# Records:
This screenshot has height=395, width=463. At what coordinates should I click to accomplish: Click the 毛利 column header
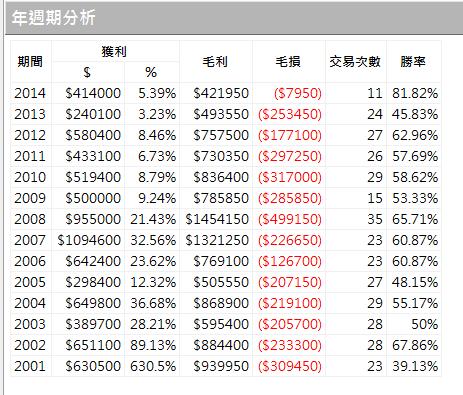(215, 62)
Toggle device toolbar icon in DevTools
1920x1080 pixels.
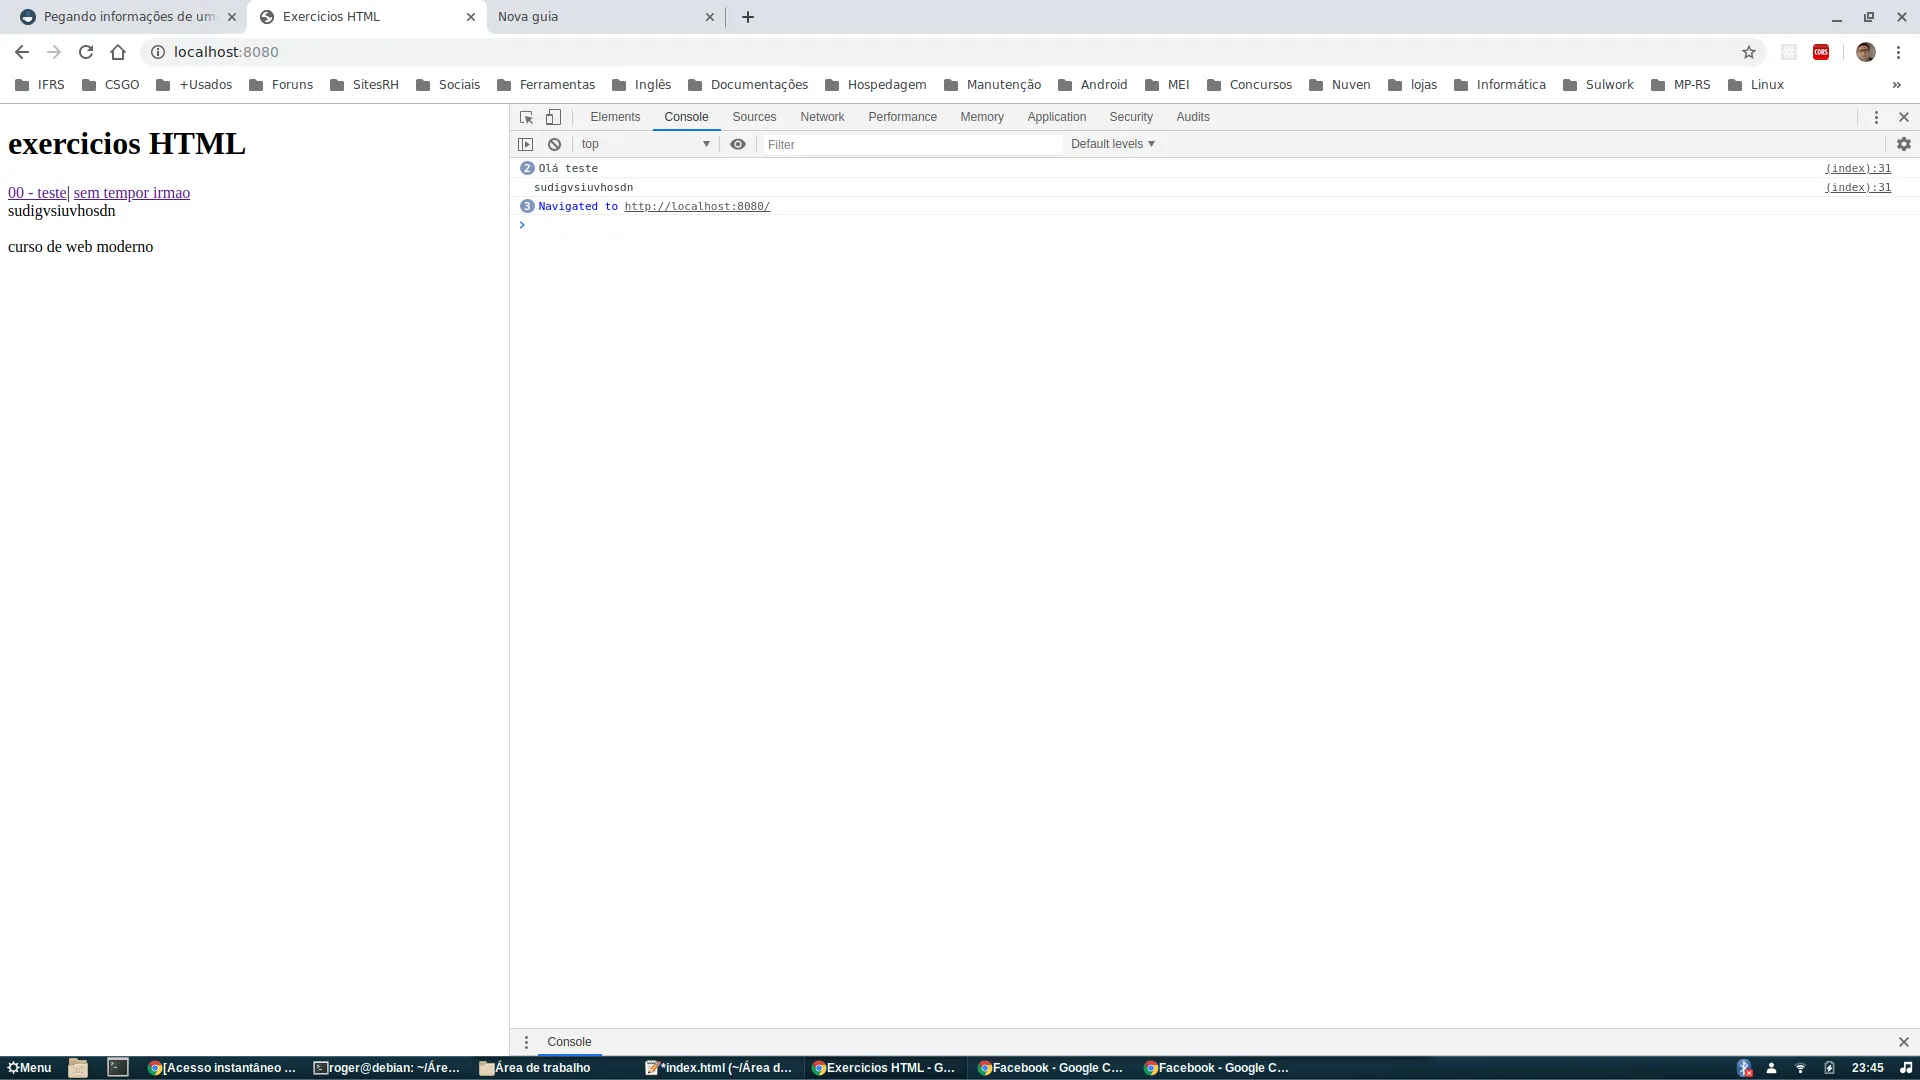coord(553,117)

# Aim:
Can you format every line of the data above as a Markdown table with the columns No. and Line, skipping blank lines and leaving the pictures out?

# The result:
| No. | Line |
|---|---|
| 1 | This screenshot has height=395, width=463. At what coordinates should I click to accomplish: Click the 毛利 column header |
| 2 | (215, 62) |
| 3 | Toggle device toolbar icon in DevTools |
| 4 | 1920x1080 pixels. |
| 5 | coord(553,117) |